**What to work on:** Collect every line in the rows below that contains the string "Toggle", and copy each one.

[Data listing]
/---

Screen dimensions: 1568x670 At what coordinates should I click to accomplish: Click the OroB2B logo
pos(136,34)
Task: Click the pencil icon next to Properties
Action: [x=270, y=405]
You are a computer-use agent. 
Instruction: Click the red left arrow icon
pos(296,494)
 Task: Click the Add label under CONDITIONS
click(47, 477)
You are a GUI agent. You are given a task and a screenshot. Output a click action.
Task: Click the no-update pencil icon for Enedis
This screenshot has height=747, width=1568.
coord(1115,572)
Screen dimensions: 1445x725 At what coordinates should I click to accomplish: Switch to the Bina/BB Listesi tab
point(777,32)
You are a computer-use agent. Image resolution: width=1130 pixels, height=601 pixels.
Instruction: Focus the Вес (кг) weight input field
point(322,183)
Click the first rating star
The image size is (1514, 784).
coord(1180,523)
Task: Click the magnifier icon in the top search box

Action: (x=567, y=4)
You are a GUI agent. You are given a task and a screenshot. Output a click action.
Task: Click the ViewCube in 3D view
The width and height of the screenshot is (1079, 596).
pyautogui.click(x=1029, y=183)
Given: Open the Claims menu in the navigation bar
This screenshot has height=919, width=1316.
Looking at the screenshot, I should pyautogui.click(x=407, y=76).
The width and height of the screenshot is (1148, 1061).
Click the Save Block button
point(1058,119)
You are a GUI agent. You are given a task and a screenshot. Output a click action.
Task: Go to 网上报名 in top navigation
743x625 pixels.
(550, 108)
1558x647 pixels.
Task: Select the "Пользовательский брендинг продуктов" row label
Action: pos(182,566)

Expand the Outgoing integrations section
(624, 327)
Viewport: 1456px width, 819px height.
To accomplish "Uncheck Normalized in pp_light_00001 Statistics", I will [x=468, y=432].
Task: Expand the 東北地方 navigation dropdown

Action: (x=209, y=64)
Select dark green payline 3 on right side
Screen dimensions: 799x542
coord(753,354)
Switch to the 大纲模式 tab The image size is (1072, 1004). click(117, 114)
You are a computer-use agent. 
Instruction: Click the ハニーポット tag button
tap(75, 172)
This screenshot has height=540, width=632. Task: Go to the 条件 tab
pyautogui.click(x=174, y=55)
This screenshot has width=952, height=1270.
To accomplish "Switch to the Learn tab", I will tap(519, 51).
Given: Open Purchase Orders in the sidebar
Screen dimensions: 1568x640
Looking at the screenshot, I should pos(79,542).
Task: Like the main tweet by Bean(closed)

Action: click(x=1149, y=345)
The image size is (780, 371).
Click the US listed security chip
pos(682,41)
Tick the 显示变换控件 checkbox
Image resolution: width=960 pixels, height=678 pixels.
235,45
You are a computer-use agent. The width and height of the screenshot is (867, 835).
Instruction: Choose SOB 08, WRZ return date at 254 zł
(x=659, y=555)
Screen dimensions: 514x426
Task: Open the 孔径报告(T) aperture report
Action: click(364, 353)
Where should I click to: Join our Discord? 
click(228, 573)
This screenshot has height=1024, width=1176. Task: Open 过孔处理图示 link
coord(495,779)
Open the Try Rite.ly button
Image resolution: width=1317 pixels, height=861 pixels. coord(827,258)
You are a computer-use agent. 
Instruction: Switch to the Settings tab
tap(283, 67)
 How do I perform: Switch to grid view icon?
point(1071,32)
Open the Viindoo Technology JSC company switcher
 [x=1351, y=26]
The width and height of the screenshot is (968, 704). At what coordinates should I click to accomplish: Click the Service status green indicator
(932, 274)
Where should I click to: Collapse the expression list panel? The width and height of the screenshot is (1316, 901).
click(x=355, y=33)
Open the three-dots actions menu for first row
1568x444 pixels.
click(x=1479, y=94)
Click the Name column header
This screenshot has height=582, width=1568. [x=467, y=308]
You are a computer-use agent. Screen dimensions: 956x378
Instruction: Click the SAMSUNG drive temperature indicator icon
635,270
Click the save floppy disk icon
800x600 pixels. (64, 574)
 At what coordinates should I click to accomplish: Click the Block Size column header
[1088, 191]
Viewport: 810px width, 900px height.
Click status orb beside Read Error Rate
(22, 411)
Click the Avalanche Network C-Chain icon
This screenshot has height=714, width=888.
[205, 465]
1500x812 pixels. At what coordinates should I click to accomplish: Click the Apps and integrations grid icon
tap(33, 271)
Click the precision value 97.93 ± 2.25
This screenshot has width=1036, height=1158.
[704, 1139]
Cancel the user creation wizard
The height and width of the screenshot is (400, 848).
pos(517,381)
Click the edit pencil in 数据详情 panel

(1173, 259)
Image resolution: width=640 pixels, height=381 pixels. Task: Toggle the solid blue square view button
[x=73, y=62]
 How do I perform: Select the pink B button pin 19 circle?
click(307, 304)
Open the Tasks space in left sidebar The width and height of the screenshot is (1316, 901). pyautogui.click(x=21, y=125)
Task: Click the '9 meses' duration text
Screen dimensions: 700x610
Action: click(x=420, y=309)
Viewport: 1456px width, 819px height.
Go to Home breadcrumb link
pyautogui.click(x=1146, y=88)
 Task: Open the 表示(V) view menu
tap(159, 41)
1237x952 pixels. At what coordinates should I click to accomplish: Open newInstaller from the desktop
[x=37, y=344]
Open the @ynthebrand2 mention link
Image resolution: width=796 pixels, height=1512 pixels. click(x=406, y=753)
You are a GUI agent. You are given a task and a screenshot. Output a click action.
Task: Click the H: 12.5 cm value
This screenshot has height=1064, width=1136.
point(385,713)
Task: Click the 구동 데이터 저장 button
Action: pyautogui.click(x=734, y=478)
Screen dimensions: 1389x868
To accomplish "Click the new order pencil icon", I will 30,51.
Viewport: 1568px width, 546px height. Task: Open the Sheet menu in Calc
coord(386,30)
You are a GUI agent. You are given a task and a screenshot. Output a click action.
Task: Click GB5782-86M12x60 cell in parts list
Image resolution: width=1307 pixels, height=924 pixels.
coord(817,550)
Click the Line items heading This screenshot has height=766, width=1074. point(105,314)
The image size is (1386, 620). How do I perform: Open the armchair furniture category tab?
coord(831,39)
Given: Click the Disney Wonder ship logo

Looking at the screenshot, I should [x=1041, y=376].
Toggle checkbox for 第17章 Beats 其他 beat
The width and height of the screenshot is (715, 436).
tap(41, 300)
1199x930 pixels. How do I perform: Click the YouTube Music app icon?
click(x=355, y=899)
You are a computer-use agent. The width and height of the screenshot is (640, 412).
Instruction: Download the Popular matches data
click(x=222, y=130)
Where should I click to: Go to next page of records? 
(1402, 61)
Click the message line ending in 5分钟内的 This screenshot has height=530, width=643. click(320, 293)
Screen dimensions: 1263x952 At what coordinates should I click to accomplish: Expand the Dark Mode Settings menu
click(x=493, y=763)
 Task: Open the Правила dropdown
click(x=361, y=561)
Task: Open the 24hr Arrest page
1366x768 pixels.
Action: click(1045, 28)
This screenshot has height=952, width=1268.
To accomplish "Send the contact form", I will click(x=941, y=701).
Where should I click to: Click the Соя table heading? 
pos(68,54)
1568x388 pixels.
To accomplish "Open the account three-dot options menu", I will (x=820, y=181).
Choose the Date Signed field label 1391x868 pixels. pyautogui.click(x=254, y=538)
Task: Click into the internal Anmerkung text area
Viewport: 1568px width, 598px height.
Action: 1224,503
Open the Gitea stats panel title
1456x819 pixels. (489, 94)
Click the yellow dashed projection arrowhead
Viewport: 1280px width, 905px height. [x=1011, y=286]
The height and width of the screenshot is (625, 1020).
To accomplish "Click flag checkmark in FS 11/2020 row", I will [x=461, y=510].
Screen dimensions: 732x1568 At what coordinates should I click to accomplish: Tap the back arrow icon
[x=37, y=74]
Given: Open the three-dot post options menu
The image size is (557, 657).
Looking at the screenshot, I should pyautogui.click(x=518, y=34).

\---

**Task result:**
Image resolution: width=640 pixels, height=381 pixels. Task: Toggle the solid blue square view button
Toggle checkbox for 第17章 Beats 其他 beat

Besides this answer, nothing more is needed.